Text section:
+ + + +
All decisions made by the Committee in selecting the Optionees, in establishing
the number of shares which may be issued under each Option and in construing the
provisions of the Plan shall be final.


                            III.  Option Agreements

(a)  Each Option shall be evidenced by a written agreement between the Company
and the Optionee ("Option Agreement") which shall contain such terms and
conditions as may be approved by the Committee.  The terms and conditions of the
respective Option Agreements need not be identical.  Specifically, an Option
Agreement may provide for the surrender of the right to purchase shares under
the Option in return for a payment in cash or shares of Stock or a combination
of cash and shares of Stock equal in value to the excess of the fair market
value of the shares with respect to which the right to purchase is surrendered
over the option price therefor ("Stock Appreciation Rights"), on such terms and
conditions as the Committee in its sole discretion may prescribe; provided, that
with respect to Stock Appreciation Rights granted to employees who are subject
to Section 16 of the 1934 Act, except as provided in Subparagraph VIII(c)
hereof, the Committee shall retain final authority (i) to determine whether an
Optionee shall be permitted, or (ii) to approve an election by an Optionee, to
receive cash in full or partial settlement of Stock Appreciation Rights.
+ + + +
Data lines:
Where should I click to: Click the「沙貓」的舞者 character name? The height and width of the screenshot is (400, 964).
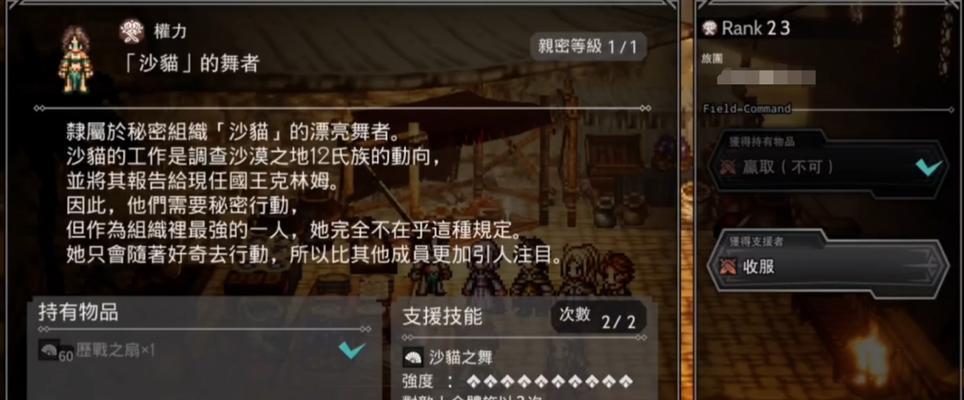tap(189, 64)
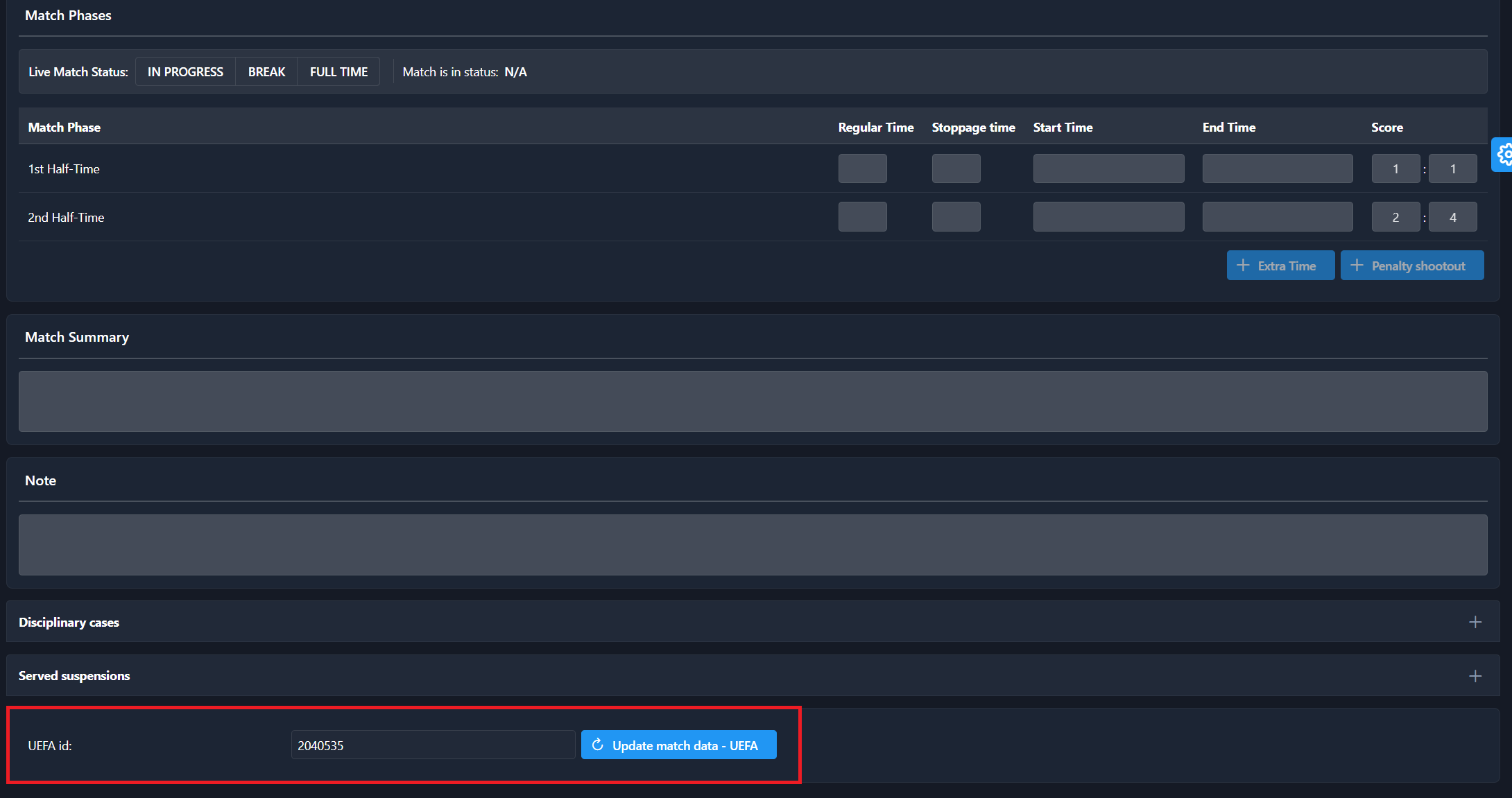This screenshot has height=798, width=1512.
Task: Set live match status to IN PROGRESS
Action: click(x=185, y=72)
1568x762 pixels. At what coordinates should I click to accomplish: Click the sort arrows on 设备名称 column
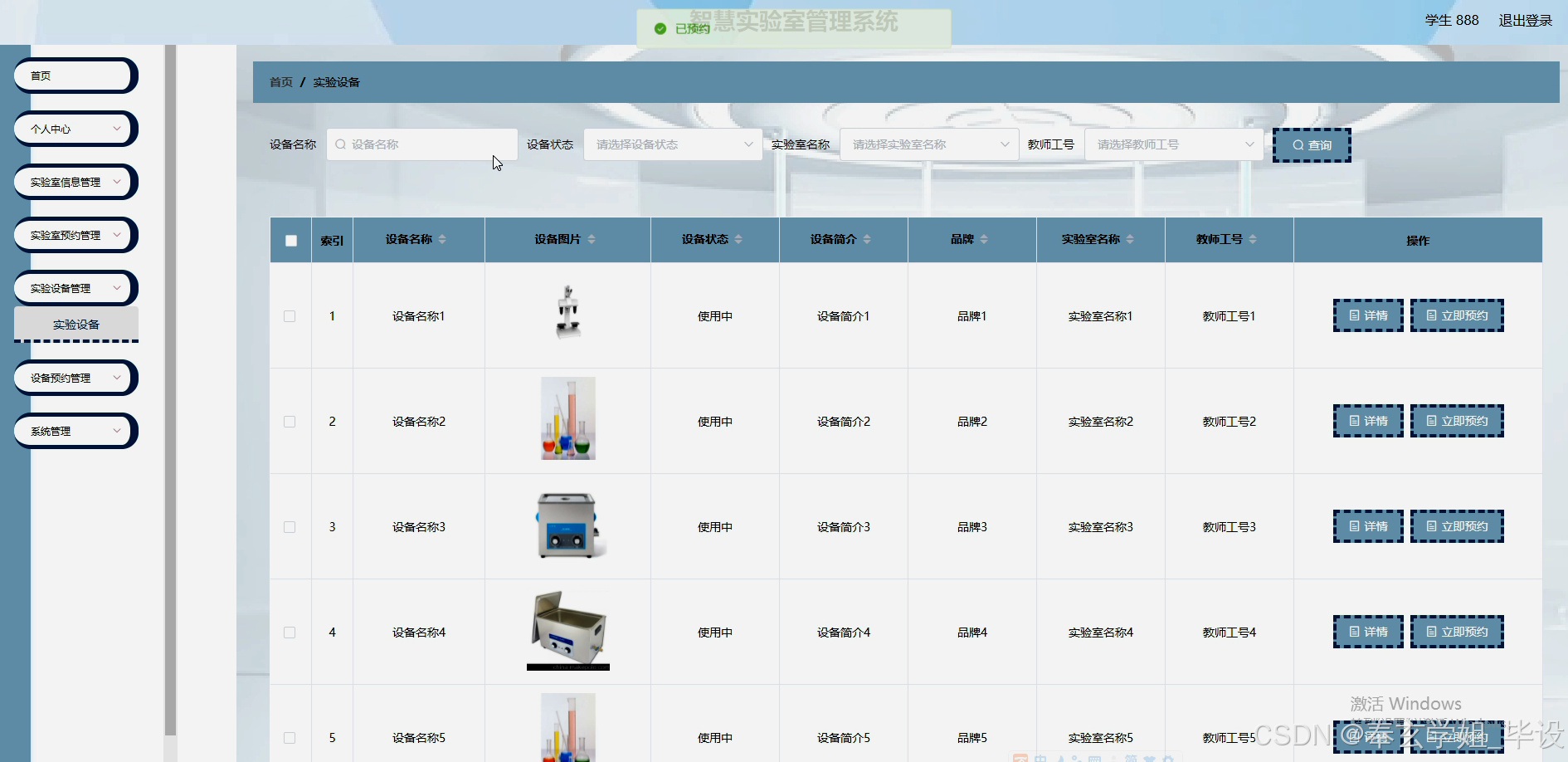point(443,238)
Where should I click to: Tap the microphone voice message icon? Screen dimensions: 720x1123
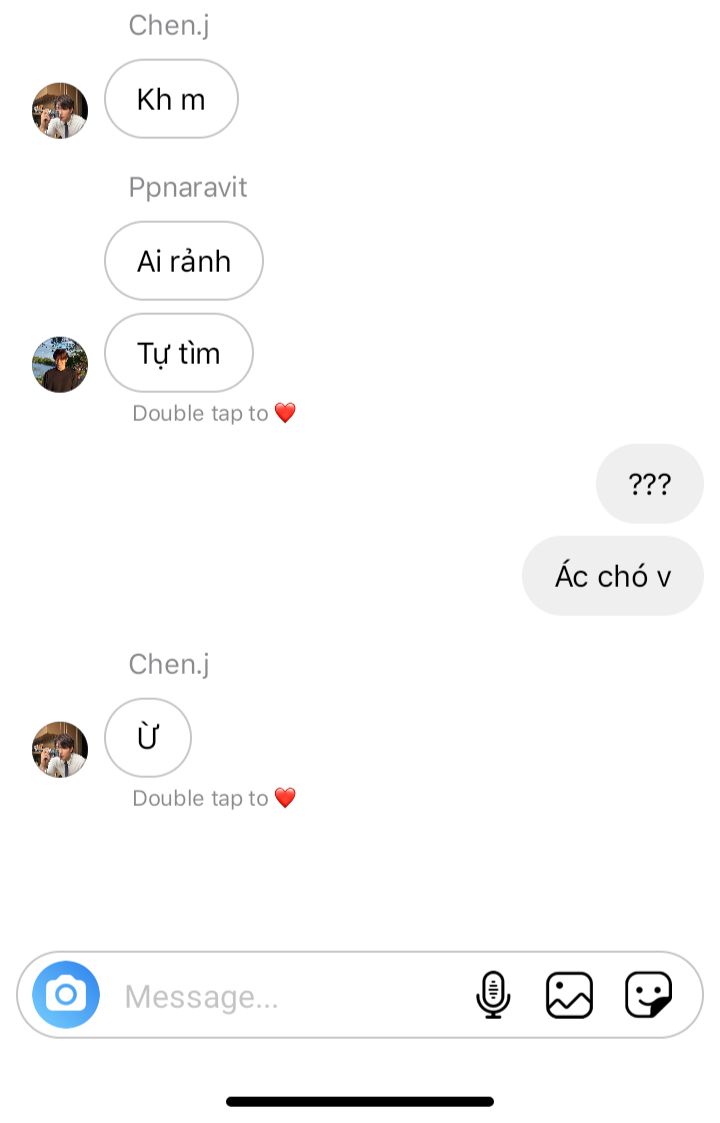[x=493, y=994]
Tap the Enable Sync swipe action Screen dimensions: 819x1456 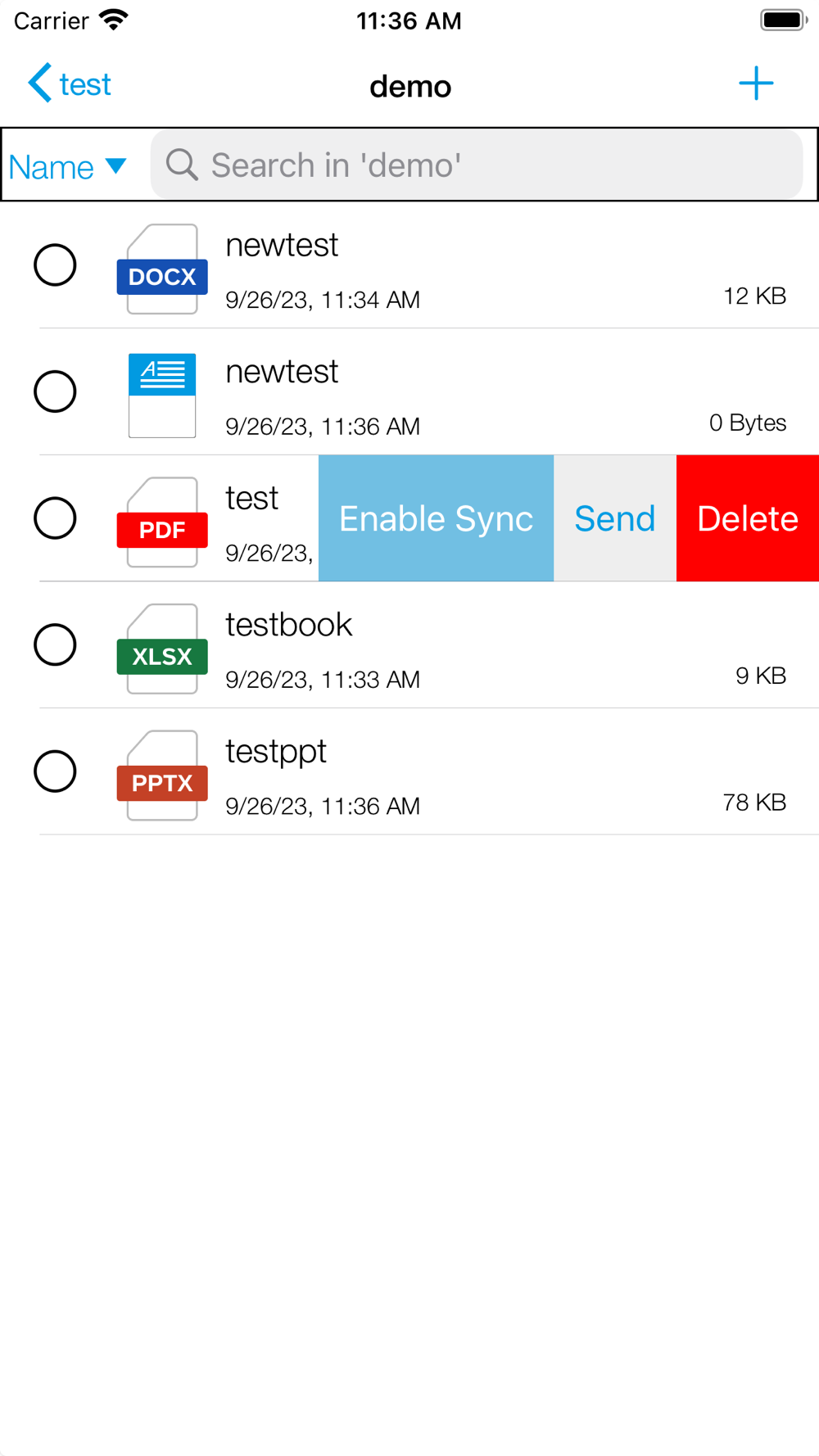click(x=436, y=518)
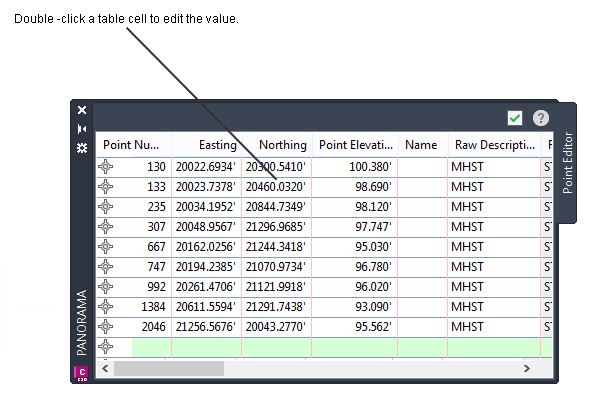Viewport: 600px width, 400px height.
Task: Close the Panorama window with X
Action: (82, 110)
+ + + +
What is being asked: Carry on the stock option plan excerpt from its last sentence, keeping the style of its Option Agreement provisions.

Answer to this exercise:
Moreover, an Option Agreement may provide for the payment of the option price,
in whole or in part, by the delivery of a number of shares of Stock (plus cash
if necessary) having a fair market value equal to such option price.

(b)  For all purposes under the Plan, the fair market value of a share of Stock
on a particular date shall be equal to the mean of the reported high and low
sales price of the Stock (i) reported by the National Market System or NASDAQ on
that date or (ii) if the Stock is listed on a national stock exchange, reported
on the stock exchange composite tape on that date; or, in either case, if no
prices are reported on that date, on the last preceding date on which such
prices of the Stock are so reported.  If the Stock is traded over the counter at
the time a determination of its fair market value is required to made hereunder,
its fair market value shall be deemed to be equal to the average between the
reported high and low or closing bid and asked prices of Stock on the most
recent date on which Stock was publicly traded.  In the event Stock is not
publicly traded at the time a determination of its value is required to be made
hereunder, the determination of its fair market value shall be made by the
Committee in such manner as it deems appropriate.

(c)  Each Option and all rights granted thereunder shall not be transferable
other than by will or the laws of descent and distribution or pursuant to a
qualified domestic relations order as defined by the Code or Title I of the
Employee Retirement Income Security Act of 1974, as amended, or the rules
thereunder, and shall be exercisable during the Optionee's lifetime only by the
Optionee or the Optionee's guardian or legal representative.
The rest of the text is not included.